Hemos perdido la fe en ciertos amigos y amigas a quienes, alguna vez,
desinteresadamente ayudamos o protegimos, que en lugar de reciprocarnos las
atenciones recibidas o los favores prodigados, nos muerden la mano, no como
perro (el perro es noble y fiel con quien le demuestra su afecto), sino como el
más venenoso de los ofidios, o el más agresivo de los animales salvajes.
Hemos perdido la fe en quienes, ocultando la amargura de la falsedad,
nos engañaron con la apariencia de los más deliciosos almíbares. Hemos perdido
la fe en el matrimonio, que en vez de funcionar como el más polífono de los
dúos, desentona como el más desafinado de los duetos.

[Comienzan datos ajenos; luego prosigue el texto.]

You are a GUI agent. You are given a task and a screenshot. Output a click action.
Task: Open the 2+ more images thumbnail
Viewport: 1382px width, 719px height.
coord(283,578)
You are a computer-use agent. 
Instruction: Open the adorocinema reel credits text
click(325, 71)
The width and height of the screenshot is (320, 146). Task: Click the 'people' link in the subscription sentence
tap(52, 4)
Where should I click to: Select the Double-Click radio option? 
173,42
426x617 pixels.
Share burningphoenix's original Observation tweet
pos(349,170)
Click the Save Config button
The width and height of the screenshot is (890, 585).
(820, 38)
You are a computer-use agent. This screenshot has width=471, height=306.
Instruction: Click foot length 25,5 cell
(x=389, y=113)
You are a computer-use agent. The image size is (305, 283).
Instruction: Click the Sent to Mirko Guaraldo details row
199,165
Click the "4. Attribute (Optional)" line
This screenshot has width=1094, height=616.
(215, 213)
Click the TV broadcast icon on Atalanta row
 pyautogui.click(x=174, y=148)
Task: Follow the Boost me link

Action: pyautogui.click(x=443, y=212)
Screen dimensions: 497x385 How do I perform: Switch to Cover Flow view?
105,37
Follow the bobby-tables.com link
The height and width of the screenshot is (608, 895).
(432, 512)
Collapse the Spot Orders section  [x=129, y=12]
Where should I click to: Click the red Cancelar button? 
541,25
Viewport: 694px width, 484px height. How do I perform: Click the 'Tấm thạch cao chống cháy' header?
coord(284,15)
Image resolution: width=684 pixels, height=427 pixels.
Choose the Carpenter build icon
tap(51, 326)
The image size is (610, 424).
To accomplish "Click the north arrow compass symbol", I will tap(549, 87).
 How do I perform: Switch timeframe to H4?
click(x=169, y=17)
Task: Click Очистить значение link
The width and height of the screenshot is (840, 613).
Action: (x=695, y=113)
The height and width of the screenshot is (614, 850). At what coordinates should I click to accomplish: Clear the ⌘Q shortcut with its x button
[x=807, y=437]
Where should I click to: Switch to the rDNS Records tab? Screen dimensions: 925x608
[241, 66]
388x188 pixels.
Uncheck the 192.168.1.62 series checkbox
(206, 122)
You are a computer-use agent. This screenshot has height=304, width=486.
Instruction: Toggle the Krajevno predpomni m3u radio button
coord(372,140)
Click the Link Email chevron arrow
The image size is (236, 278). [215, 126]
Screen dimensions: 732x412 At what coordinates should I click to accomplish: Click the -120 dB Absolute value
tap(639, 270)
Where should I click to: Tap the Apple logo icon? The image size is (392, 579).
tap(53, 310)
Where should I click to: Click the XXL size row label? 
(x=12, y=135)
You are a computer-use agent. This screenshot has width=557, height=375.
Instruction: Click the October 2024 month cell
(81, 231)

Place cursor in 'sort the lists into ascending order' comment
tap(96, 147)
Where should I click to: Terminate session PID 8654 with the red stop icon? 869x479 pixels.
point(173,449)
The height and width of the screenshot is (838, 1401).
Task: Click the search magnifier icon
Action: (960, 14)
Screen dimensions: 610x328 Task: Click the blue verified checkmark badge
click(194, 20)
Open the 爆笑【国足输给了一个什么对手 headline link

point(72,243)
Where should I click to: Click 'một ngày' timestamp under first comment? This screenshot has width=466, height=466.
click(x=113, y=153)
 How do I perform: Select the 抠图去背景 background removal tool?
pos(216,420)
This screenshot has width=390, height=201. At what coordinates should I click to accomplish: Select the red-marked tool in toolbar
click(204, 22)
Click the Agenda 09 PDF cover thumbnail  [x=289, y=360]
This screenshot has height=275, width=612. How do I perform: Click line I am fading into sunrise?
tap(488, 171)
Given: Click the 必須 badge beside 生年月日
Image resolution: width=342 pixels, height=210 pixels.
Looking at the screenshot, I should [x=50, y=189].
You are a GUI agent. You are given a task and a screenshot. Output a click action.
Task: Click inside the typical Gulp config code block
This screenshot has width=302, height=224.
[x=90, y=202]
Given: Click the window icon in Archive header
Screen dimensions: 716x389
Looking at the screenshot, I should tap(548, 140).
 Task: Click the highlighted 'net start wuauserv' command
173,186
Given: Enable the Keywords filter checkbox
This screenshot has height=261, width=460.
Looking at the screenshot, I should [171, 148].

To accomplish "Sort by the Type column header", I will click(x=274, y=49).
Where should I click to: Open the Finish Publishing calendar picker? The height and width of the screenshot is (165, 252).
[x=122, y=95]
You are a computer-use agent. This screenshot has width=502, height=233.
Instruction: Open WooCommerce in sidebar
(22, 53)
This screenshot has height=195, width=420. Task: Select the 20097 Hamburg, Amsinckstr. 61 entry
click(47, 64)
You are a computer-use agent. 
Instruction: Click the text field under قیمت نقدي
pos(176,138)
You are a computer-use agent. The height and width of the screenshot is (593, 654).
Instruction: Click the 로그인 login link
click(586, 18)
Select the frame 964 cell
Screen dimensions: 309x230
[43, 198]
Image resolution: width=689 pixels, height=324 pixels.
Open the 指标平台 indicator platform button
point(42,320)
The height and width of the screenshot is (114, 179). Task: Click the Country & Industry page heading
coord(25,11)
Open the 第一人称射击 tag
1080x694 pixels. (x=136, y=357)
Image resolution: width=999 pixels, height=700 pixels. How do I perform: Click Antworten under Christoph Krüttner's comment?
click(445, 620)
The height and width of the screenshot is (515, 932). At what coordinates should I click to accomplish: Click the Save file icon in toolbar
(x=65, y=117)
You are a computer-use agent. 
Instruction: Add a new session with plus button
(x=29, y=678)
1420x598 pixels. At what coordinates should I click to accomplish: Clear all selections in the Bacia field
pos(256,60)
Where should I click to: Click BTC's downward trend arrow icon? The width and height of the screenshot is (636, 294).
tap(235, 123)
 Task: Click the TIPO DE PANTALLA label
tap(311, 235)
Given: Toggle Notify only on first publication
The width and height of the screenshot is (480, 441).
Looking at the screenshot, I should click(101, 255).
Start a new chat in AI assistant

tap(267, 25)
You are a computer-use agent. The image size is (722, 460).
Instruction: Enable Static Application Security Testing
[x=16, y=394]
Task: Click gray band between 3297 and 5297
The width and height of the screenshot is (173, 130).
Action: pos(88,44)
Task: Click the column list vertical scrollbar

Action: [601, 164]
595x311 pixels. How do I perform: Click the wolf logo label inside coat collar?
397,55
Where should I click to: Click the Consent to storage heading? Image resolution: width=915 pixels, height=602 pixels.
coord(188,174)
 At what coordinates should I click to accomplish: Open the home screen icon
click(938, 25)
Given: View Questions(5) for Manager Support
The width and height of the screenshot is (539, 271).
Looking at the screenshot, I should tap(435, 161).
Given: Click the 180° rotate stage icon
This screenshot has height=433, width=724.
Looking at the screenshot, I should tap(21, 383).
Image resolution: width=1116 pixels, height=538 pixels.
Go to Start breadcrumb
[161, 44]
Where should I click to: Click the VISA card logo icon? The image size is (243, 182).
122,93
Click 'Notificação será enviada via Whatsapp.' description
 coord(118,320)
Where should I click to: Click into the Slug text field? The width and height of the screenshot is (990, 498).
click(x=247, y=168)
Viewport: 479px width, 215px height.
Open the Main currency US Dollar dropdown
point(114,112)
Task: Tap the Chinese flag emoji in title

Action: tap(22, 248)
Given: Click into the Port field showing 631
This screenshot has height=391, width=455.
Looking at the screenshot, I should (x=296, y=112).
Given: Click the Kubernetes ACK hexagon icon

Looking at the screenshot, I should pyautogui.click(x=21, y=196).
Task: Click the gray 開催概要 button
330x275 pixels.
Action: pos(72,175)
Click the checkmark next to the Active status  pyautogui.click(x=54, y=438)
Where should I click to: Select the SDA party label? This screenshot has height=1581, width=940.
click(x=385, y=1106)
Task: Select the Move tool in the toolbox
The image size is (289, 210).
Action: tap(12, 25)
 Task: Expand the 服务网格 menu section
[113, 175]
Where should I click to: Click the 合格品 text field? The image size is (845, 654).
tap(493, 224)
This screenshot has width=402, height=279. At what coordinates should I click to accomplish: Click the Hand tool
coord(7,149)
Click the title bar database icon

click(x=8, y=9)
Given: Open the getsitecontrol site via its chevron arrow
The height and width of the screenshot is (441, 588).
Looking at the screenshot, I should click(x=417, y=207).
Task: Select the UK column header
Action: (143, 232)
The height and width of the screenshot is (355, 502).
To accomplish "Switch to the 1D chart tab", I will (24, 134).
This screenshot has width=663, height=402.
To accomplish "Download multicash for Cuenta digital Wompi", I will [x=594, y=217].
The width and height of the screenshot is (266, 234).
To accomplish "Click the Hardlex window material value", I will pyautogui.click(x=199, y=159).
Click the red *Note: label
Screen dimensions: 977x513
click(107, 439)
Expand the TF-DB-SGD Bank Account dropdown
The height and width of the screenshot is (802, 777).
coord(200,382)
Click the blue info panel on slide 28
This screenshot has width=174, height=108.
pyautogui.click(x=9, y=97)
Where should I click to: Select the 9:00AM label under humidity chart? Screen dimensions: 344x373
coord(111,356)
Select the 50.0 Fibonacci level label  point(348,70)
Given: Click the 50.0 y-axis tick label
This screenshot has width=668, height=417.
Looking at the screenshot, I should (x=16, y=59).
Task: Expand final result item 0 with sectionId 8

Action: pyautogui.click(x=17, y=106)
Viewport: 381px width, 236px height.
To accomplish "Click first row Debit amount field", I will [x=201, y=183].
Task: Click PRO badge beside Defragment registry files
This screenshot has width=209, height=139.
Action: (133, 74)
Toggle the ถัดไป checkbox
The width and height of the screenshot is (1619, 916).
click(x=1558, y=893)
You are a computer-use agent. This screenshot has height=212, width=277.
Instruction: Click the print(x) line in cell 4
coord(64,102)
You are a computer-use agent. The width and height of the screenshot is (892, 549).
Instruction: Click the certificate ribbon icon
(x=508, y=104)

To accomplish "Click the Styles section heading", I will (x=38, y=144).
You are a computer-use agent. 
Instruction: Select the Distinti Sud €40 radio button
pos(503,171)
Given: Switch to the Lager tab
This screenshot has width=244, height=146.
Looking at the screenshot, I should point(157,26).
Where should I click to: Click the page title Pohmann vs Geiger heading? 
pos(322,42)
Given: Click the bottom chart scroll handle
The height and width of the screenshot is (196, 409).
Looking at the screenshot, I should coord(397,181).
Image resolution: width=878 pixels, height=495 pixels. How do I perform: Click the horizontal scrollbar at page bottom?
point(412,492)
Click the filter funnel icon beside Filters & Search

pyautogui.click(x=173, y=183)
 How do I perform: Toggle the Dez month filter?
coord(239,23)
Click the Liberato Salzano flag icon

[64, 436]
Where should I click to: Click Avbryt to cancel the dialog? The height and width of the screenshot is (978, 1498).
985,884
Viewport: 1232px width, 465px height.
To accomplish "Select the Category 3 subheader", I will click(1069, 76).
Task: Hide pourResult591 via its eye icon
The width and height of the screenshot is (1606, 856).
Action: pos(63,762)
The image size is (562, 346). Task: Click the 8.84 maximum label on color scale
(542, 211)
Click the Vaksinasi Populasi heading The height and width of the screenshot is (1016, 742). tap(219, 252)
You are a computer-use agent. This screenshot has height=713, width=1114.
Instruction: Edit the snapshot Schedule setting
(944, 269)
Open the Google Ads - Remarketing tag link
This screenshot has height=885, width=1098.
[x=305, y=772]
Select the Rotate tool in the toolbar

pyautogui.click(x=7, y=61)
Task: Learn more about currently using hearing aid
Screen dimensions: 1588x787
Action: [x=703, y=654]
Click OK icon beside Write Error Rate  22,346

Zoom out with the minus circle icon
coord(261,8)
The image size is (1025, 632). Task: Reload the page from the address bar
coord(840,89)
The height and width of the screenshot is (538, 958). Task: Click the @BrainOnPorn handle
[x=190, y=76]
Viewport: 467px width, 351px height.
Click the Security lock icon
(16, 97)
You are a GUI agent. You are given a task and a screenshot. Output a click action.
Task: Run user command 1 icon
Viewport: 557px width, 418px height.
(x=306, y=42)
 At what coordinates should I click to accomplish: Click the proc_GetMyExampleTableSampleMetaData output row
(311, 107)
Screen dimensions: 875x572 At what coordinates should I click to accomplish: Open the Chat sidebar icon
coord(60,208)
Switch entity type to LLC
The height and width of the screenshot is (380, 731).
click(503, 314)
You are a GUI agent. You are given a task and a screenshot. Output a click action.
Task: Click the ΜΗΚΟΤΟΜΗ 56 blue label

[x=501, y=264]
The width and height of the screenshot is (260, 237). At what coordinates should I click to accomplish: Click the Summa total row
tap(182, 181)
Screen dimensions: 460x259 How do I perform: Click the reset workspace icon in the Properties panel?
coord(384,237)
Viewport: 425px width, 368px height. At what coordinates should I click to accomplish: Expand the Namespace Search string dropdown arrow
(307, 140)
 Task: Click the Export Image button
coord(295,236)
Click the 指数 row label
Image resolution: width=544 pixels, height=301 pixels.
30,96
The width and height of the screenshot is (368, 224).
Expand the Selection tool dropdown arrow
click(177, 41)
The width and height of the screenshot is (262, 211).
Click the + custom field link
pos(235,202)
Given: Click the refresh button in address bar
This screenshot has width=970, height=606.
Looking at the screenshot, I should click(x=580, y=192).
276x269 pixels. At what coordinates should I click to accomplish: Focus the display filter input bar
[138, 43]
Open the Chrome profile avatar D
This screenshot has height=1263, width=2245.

Hemos perdido la fe en no pocos hombres, que situados en la cumbre de
nuestra decantada admiración, de pronto se desploman, al advertir sus
perversidades, sus deslealtades o felonías. Con todo, si perdiéramos la
fe en algo o en alguien, nos quedan muchísimas cosas en las que podemos seguir
teniendo fe, toda vez que si perdiéramos la fe en todo cuanto nos rodea, sería
preferible morir, dado que la fe, sin ser la primera de las virtudes, es, por
lo menos, el mayor de nuestros consuelos.
La expresión “la fe mueve las montañas”, tiene su origen en el pasaje de
San Lucas, capítulo 17, donde se cuenta que Jesús dijo: “…pues en verdad os
digo que si tuviesen fe siquiera como un grano de mostaza, diréis a este monte:
pásate de aquí allá y se pasará y nada os será imposible”.
La fe es el mejor abrigo y el más fuerte escudo para la seguridad de
nuestro camino; por eso yo, permítase que sin ser vanagloriosa diga yo, sigo
conservando y robusteciendo mi fe, no obstante que en más de una vez, me haya
querido traicionar la desesperanza. Es,
pues, la Fe, la certeza de lo que se espera, la convicción de lo que no se ve.